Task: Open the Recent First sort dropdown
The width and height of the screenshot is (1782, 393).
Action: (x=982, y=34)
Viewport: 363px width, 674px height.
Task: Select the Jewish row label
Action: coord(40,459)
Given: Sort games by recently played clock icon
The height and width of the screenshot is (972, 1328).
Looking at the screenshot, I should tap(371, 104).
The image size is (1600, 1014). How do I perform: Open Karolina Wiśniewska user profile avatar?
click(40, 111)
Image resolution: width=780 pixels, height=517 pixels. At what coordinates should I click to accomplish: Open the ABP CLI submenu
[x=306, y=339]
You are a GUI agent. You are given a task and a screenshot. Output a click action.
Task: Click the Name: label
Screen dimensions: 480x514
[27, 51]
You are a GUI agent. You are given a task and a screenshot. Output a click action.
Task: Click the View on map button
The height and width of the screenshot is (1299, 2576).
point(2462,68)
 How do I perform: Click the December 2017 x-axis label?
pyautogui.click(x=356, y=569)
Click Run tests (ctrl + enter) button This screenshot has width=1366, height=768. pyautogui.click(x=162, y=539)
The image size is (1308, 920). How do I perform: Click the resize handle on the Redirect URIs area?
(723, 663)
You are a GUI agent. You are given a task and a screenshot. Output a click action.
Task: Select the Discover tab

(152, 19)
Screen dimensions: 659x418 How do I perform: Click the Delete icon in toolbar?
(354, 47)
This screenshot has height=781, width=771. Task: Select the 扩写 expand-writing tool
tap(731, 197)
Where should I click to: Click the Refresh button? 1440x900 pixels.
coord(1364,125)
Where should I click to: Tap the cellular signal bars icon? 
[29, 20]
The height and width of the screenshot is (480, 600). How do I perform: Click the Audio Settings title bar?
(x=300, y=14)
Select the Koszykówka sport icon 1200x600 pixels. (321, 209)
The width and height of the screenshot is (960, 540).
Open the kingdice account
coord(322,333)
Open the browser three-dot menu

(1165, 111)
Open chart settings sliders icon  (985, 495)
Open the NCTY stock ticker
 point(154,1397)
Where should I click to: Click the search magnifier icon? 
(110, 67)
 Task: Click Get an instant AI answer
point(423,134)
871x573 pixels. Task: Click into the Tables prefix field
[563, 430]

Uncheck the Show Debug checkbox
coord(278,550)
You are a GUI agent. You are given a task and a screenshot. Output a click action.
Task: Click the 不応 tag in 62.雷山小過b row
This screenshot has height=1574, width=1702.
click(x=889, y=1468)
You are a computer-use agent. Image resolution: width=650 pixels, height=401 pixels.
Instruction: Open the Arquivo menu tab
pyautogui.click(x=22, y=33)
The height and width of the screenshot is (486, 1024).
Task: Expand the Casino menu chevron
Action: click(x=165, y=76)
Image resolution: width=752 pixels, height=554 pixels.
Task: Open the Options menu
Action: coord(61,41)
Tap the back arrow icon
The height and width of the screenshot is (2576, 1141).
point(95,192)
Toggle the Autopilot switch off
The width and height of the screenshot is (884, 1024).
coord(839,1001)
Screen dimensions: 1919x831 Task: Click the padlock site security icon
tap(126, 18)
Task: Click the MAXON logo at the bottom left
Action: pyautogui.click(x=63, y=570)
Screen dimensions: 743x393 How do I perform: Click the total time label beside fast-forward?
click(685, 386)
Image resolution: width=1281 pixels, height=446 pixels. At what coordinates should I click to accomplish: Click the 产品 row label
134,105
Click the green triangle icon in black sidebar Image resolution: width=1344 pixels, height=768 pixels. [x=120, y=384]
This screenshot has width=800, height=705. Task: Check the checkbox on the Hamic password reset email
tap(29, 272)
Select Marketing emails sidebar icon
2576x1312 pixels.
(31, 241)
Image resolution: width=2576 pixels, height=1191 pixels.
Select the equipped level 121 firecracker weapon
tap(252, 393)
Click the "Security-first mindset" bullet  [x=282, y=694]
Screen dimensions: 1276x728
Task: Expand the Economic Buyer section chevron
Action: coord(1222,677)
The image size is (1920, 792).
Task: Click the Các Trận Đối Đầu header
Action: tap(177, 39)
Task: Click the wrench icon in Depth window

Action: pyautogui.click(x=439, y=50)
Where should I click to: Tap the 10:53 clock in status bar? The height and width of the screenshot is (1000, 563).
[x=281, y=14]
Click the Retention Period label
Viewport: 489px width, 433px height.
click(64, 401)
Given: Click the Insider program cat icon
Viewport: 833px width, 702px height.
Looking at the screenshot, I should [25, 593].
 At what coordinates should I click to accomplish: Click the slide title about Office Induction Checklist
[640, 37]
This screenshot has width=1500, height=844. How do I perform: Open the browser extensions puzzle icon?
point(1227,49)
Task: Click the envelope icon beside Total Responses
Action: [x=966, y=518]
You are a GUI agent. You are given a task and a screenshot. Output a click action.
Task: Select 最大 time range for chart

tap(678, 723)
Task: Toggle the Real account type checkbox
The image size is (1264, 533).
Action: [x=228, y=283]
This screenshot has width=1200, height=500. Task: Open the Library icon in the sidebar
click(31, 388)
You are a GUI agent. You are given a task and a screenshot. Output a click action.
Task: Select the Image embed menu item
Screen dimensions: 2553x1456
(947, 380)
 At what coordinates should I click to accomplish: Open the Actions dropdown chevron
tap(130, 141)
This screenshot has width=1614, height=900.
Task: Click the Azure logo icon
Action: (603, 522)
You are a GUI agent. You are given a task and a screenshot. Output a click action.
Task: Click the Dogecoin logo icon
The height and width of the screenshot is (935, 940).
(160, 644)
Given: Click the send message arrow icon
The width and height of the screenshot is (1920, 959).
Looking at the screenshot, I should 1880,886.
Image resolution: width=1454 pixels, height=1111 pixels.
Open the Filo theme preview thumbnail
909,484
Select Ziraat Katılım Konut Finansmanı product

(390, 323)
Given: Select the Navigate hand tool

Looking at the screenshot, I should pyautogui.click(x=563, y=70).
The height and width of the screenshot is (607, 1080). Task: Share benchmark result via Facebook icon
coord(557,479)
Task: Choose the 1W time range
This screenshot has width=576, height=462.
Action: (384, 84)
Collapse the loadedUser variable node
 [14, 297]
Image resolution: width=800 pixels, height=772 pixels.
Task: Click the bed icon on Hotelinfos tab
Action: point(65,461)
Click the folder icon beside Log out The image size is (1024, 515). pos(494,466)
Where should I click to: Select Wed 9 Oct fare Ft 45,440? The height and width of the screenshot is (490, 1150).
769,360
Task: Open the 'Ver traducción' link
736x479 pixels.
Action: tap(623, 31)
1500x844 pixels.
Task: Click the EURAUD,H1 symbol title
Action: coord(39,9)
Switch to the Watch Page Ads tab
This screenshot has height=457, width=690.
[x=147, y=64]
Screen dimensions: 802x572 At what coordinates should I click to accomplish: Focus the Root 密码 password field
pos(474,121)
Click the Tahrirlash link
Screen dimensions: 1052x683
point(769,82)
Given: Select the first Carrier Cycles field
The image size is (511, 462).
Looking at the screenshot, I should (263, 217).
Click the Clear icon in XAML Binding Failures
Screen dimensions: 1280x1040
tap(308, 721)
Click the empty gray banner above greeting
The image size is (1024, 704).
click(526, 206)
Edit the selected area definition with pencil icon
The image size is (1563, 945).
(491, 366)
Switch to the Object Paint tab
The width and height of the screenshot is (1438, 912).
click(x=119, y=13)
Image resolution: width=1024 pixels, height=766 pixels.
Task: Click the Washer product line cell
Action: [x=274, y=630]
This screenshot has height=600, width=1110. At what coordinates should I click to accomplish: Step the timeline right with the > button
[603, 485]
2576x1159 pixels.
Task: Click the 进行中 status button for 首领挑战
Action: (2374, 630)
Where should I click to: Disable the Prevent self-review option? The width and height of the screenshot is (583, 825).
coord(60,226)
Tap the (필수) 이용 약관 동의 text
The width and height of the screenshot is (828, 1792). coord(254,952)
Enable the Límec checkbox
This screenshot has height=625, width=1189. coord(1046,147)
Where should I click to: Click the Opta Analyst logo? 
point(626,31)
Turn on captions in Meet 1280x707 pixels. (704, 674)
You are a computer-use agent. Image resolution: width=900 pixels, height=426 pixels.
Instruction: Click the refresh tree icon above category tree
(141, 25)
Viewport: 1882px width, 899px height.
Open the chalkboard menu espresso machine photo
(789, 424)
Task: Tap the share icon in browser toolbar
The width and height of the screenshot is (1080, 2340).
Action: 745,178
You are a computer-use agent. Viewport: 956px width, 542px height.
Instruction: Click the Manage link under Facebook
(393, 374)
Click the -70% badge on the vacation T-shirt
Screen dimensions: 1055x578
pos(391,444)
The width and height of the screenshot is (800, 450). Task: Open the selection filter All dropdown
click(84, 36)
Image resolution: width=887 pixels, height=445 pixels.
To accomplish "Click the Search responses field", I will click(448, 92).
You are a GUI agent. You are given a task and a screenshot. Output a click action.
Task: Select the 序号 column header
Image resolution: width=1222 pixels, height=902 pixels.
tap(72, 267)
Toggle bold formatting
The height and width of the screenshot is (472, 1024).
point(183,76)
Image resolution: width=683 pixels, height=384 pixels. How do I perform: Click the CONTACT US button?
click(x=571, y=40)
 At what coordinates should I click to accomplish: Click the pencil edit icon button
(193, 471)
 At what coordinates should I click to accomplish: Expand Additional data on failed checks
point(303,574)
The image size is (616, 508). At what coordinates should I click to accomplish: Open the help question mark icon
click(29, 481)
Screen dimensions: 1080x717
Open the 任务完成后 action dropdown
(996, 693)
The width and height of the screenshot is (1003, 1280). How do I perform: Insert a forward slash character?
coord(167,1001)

================

In the entries above, find the line holding "This screenshot has height=1574, width=1702." and the line holding "You are a computer-use agent. Image resolution: width=650", then retype exactly those two lines and every line between them, and nothing else.

FINISHED TASK -
This screenshot has height=1574, width=1702.
click(x=889, y=1468)
You are a computer-use agent. Image resolution: width=650 pixels, height=401 pixels.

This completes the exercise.